In a few moments the communication would reach the exit beacon’s warp transmitter-repeater; within minutes the Federation would know. He got up from his station and went aft to find his father.

All through the next day wind and rain swept across the plain. Kurbi and the Weblen family huddled in the small cellar of the house. The roof of the house had been ripped off. Kurbi feared that the cellar would flood, forcing them out into the open.

The twin girls and their mother huddled together in one comer of the wood-lined basement. Kurbi and Fane each sat in a different comer, facing the women.

“What is happening, offworlder?” Fane asked in the gloom, sounding as if he thought that Kurbi might be responsible for the disaster.

“I don’t know — a volcanic eruption somewhere on the planet, maybe a large meteor strike. There’s no way I can find out.” He wondered if Nicolai was safe.

“My spring crop is dying,” Fane said. “Nothing will grow.

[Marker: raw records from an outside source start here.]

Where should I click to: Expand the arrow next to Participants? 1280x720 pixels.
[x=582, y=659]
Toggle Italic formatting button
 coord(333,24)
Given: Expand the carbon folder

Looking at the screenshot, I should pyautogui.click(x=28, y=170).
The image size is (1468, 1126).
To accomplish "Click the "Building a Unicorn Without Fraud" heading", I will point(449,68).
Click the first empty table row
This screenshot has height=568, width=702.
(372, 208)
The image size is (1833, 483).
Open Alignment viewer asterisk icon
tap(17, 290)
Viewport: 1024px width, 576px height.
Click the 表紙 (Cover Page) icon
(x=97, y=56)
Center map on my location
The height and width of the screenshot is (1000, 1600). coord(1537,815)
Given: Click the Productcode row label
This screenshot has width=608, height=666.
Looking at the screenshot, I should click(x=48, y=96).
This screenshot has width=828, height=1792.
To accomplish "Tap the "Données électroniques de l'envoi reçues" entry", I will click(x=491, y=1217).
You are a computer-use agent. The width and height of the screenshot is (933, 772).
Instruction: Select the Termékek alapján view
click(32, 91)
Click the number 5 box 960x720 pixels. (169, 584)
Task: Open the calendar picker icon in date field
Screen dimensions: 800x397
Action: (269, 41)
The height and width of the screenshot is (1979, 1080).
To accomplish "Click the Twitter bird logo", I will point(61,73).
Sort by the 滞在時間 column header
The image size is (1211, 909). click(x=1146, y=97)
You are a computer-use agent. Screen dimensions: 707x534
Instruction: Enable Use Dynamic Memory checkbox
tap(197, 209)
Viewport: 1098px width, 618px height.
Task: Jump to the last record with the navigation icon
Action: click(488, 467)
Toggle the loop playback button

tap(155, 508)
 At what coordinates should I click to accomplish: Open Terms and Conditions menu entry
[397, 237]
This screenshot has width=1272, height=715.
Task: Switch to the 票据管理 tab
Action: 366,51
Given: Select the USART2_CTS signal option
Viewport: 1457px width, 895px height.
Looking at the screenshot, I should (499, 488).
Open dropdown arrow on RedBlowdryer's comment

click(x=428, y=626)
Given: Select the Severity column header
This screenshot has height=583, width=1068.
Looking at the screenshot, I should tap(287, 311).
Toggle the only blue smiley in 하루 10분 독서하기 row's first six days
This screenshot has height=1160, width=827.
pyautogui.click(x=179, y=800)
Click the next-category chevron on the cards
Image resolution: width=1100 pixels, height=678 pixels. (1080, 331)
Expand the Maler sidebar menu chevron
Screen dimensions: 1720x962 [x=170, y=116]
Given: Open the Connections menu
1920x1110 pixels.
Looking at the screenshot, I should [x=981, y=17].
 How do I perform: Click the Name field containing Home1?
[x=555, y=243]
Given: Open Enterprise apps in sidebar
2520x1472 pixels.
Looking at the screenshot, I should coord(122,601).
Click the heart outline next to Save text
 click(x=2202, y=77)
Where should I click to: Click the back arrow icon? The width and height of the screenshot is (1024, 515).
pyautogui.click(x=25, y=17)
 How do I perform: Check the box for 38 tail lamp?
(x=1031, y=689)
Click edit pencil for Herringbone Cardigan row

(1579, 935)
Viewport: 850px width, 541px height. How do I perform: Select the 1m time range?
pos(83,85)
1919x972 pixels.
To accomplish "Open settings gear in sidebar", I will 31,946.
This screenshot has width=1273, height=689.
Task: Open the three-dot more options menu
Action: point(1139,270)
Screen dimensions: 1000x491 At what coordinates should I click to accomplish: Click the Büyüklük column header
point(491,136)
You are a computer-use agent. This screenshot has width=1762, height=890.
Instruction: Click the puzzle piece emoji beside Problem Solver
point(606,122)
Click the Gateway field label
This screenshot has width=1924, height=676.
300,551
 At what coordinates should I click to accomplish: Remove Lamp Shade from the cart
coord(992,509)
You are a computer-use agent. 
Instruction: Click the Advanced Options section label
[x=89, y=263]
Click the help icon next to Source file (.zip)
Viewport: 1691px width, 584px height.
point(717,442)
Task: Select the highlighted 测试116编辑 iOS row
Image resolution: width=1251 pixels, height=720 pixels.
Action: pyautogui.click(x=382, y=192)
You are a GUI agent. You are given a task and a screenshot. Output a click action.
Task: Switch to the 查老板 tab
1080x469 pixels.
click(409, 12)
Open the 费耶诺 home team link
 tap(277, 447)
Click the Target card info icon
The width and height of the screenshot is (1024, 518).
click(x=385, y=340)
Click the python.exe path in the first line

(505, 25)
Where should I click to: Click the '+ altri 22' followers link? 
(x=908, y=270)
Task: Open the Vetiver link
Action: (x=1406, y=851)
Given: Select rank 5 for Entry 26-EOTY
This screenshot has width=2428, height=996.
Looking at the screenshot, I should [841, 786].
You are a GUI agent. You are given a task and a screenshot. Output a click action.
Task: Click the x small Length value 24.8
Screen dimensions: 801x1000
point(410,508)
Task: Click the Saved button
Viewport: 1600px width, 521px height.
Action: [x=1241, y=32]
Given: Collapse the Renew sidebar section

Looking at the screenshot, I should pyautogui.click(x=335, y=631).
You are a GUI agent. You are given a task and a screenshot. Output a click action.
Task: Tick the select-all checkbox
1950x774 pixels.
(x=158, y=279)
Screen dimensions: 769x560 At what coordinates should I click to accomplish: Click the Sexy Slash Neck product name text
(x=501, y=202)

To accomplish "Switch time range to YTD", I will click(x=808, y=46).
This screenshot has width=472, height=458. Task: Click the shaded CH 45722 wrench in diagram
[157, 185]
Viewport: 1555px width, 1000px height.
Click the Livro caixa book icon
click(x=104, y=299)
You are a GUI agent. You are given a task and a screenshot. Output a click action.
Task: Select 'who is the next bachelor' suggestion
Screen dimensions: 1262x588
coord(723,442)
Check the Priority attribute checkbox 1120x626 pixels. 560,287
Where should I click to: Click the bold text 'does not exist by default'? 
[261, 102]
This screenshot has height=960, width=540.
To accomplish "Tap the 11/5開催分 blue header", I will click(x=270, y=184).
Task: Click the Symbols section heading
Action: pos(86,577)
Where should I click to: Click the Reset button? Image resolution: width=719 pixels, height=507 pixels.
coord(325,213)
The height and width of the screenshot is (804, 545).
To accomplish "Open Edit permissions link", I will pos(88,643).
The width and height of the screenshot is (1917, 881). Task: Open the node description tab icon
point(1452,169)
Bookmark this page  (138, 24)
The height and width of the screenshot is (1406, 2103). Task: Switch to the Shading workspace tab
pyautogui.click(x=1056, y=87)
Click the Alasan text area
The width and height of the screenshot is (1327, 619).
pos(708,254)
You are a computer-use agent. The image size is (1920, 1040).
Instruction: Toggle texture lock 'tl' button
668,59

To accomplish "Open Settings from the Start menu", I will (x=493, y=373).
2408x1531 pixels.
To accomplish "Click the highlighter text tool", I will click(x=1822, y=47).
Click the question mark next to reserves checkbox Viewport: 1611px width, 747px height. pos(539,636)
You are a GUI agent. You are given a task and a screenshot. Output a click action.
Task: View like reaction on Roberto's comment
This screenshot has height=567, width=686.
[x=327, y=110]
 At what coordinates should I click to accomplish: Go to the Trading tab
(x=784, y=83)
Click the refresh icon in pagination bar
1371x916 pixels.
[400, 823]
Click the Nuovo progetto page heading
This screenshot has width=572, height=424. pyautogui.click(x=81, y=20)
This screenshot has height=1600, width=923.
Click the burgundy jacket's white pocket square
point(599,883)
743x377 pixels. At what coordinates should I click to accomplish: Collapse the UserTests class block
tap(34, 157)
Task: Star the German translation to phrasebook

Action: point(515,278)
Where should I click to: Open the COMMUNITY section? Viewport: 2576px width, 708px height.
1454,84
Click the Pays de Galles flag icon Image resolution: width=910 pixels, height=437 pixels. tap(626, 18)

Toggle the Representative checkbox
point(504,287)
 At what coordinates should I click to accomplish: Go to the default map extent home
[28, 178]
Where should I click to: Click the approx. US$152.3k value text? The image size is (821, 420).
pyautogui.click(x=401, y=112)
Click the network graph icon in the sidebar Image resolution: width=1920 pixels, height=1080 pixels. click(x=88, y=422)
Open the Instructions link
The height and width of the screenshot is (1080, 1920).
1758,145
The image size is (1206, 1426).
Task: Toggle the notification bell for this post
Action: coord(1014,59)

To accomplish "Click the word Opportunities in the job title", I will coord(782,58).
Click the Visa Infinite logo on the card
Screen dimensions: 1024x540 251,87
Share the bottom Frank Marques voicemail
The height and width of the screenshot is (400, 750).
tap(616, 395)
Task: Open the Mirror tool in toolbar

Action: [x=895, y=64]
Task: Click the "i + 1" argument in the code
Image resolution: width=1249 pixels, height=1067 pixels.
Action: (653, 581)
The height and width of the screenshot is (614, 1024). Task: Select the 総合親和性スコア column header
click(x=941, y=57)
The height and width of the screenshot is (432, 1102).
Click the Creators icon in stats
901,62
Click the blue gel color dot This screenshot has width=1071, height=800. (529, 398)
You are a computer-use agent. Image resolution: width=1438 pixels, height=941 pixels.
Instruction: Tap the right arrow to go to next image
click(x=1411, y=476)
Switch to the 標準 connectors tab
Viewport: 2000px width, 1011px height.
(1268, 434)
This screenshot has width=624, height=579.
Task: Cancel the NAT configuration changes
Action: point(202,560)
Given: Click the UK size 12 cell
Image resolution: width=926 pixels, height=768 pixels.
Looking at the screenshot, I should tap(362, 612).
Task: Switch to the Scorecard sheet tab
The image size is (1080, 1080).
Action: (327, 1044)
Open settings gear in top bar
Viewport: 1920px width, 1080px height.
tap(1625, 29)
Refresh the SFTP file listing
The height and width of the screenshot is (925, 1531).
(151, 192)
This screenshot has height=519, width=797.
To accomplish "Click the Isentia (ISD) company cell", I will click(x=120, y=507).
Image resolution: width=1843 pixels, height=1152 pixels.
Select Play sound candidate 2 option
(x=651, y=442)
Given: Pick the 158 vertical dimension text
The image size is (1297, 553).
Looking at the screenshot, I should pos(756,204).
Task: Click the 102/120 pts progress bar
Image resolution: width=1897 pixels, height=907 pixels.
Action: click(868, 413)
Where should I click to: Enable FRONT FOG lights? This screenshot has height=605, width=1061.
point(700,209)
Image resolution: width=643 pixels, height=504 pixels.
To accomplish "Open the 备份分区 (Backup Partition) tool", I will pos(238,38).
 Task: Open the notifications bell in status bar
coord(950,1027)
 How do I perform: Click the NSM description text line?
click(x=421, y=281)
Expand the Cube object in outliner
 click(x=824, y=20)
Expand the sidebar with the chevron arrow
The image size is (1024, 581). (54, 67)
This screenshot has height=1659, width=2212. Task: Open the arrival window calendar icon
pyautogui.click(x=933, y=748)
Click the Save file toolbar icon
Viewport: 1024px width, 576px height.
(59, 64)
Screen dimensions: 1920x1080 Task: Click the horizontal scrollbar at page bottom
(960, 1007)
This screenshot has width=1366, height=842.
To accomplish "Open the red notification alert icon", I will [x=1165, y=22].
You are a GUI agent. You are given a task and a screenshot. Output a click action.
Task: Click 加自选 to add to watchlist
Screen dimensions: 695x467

We are being judged.”

“Death is near,” Slifa said. “We must compose ourselves.” Apona and Azura whimpered at her words.

“I — I can’t accept this to be the will of God,” Fane said.

“Do not blaspheme,” Slifa said.

Thunder cracked as she spoke the words. She wailed and her daughters joined in.

“Be still,” Fane shouted over the wind and thunder, “be still!”

“They can’t help it,” Kurbi said, “I’m fearful also.”

“You — afraid?”

“Yes.”

“Then we are lost.”

Suddenly more water began to flow into the cellar. In a minute they were in water up to their thighs.

“Up into the house,” Kurbi shouted over the rushing sound.

One by one they climbed the ladder into the roofless house. Here the fireplace was a mass of wet stones; chairs, pots and pans were scattered over the floor. Overhead, the sky drove with an unbroken obscurity of rain and dirt scooped up from the land.

“Over there,” Kurbi said, “There’s still some cover left in that corner. Help me with the overturned table — the women can get under it if we put it against the wall.”

They shoved the table into the corner and the three women crawled under it. Kurbi and Fane crouched on either side. “If the walls blow away,” Fane shouted to him across the tabletop, “we’ll be done.”

“As long as there’s a bit of wall,” Kurbi answered, “there’s hope.”

“What if the rain doesn’t stop?”

“It will,” Kurbi said, “it will.” It must, he thought, or the plain will flood and sweep us away. The land could only absorb so much.

“What time do you think it is?” Fane shouted.

There was no way to tell. The cloud cover had wiped out all distinction between day and night, morning and afternoon. Kurbi peered around the dark, debris-strewn floor, looking for his bedroll and rucksack.